Nevertheless, two major recommendations came out of the ACIP meeting, which are now forwarded for approval and action by the CDC.  

These recommendations are for UNADJUVANTED Vaccines.

 

First, 5 high risk groups were selected to be targeted to receive the vaccine first.   These groups make up nearly 160 million Americans, and consist of:


Pregnant women  (4 Million)

Household contacts and caregivers of children under 6 mos (who cannot receive a vaccination themselves) (5 Million)

Health Care Workers & Medical Service Personnel (14 million)

Children and adolescents aged 6mos –24yrs (102 Million)

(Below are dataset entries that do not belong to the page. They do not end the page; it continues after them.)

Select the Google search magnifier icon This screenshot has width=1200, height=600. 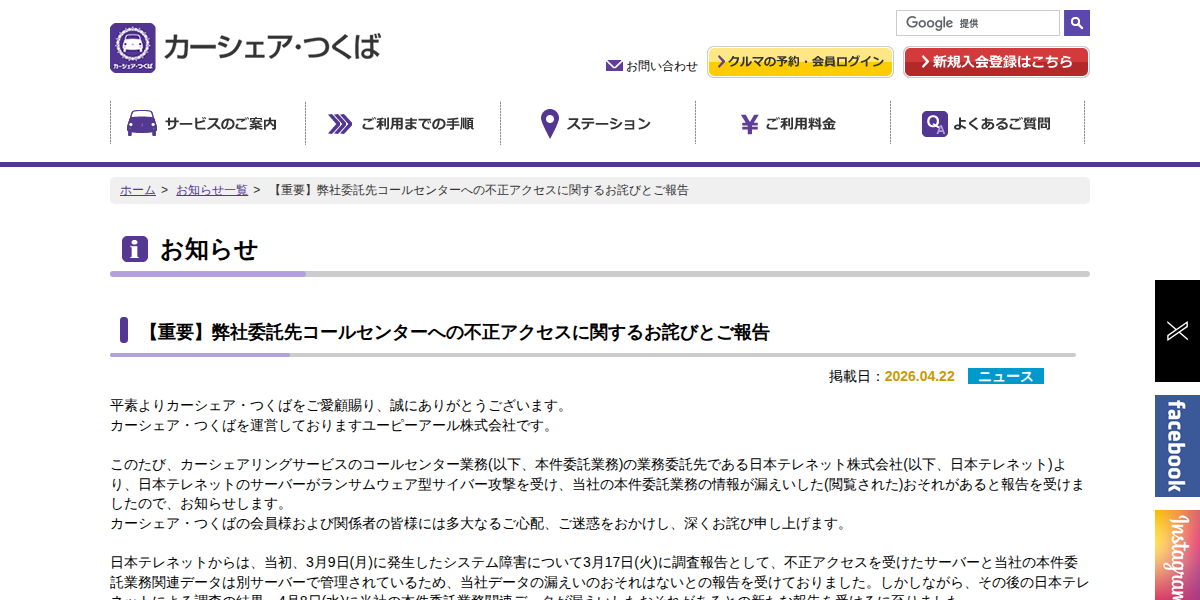point(1076,22)
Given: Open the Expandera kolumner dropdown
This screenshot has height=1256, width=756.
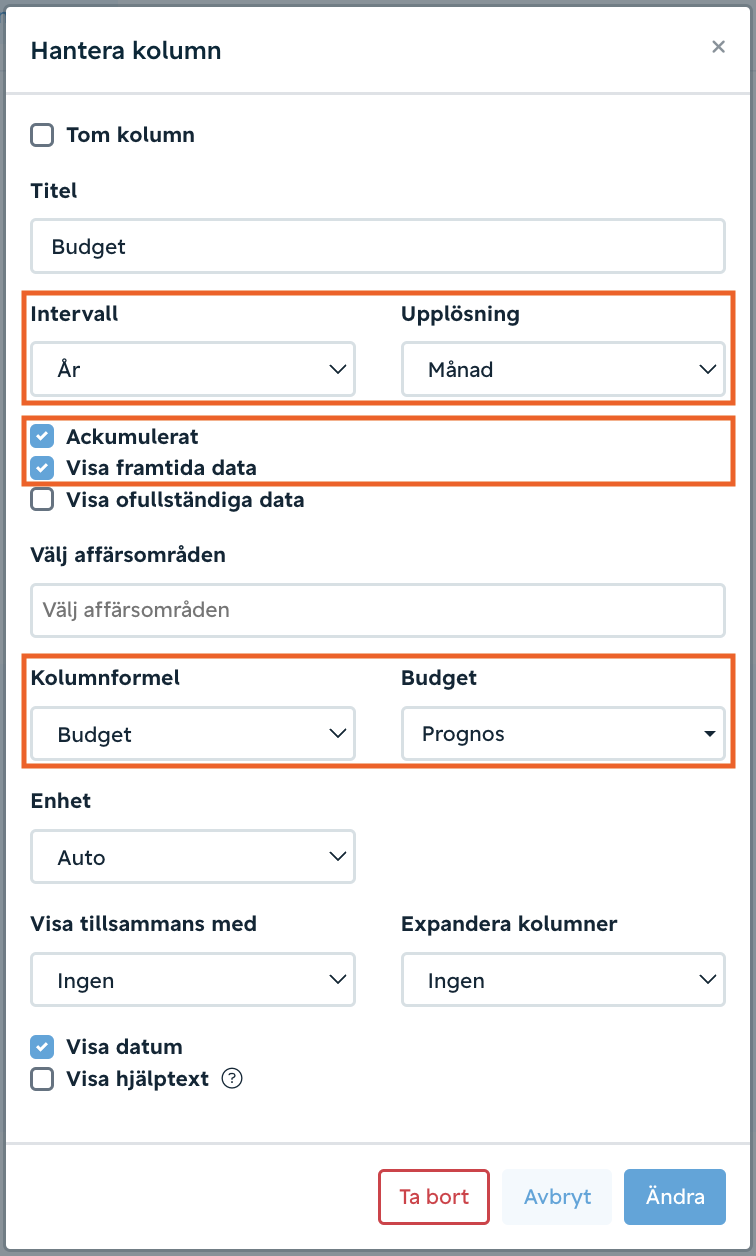Looking at the screenshot, I should [563, 980].
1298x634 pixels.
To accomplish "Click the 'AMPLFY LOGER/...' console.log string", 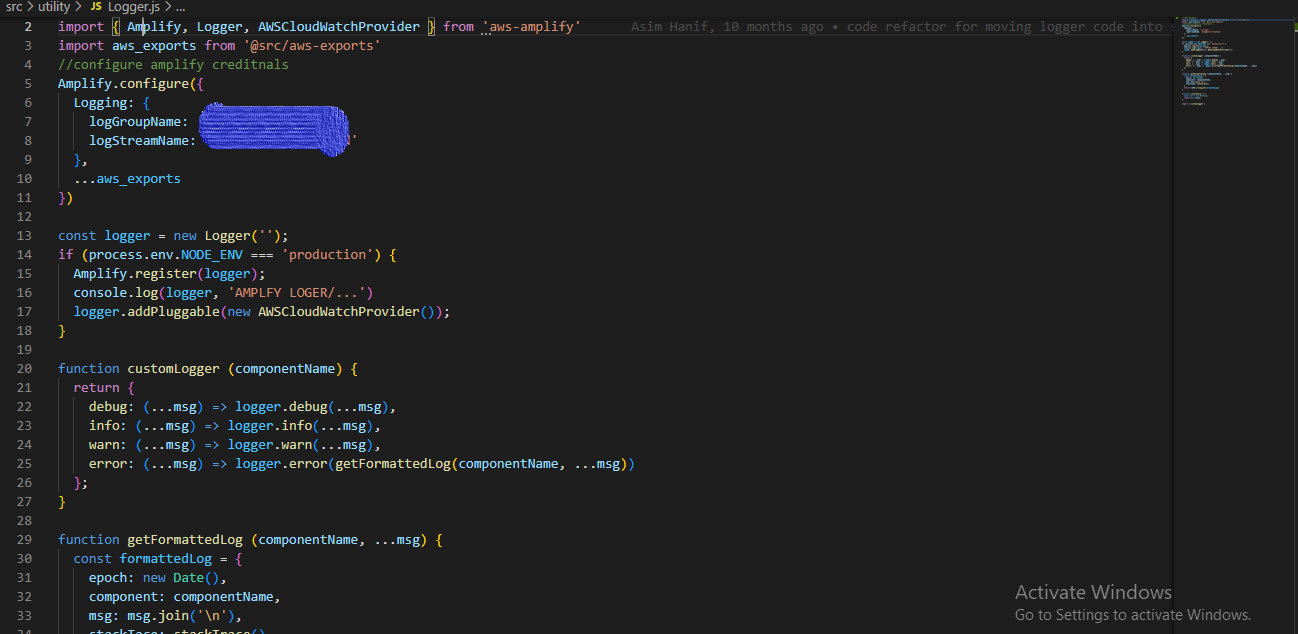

Persons aged 25-64 years of age with certain Medical Conditions (34 million)

 

Assuming that adequate supplies of vaccine are available in October or November, these five groups would all be targeted for vaccination first.  If 2 shots are required, then they would need roughly 300 million doses of vaccine.


While that  exceeds the amount of vaccine expected to be available in October and November, the expectation is that the uptake or percentage of those targeted who will take the vaccine – will be far less than 100%.

 

 

As a fallback position, in the event of a major shortfall of vaccine, a smaller `subgroup’ was identified who would received prioritization for the vaccine.   It was roundly hoped, however, that this would not be needed:

 

Pregnant women  (4 million)

Household contacts of Infants < 6mos (5 Million)

Health Care Workers With Direct Patient Contact (9 Million)

Children aged 6mos – 4 yrs (18 million)

Children under 19 with chronic medical conditions (6 Million)

 

Only after these high risk groups have been offered a vaccine, and sufficient vaccine supplies are on hand, would healthy adults between the ages of 25 and 64 be offered the vaccine.


Those over the age of 64 would be among the last to receive the H1N1 vaccine, although they are still strongly urged to get the seasonal vaccination. 

 

I’ll  have a bit more on the information we got from today’s ACIP meeting in my next blog, along with some thoughts regarding the challenges that lay ahead.